Pixel coordinate grounding data:
╭──
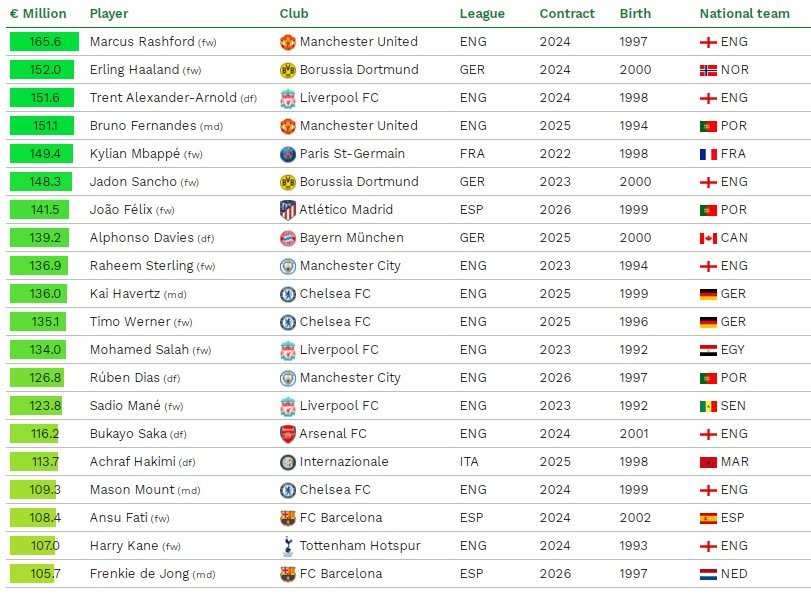Screen dimensions: 811x595
Task: Sort table by € Million column header
Action: pyautogui.click(x=38, y=13)
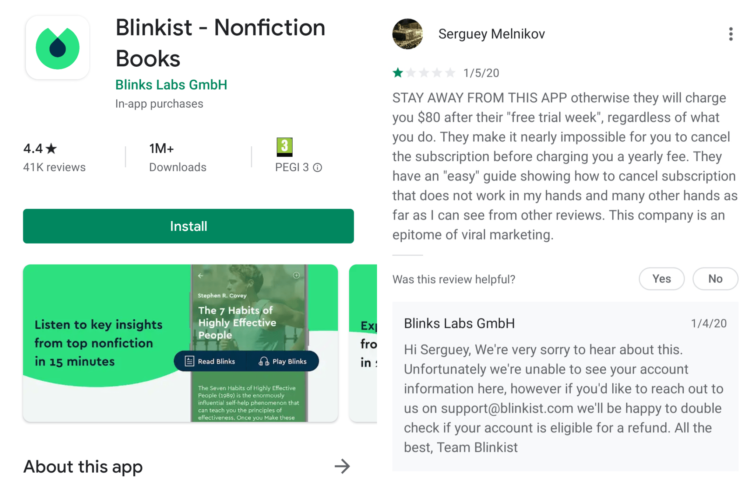754x490 pixels.
Task: Click the PEGI 3 info circle icon
Action: coord(317,167)
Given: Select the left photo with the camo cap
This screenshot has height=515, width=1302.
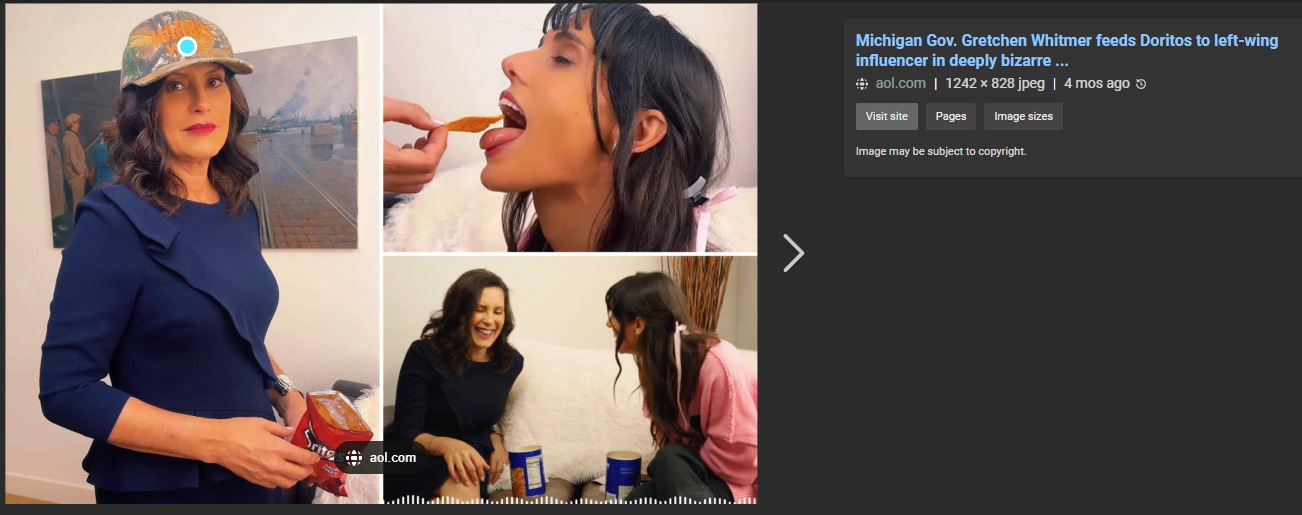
╰──
> What you are asked to do: Word for word, restate the lines from the line containing "Given: Select the" through the end of the data, including the first and last of them. Pictures stay out.

> Completed task:
Given: Select the left photo with the camo cap
This screenshot has height=515, width=1302.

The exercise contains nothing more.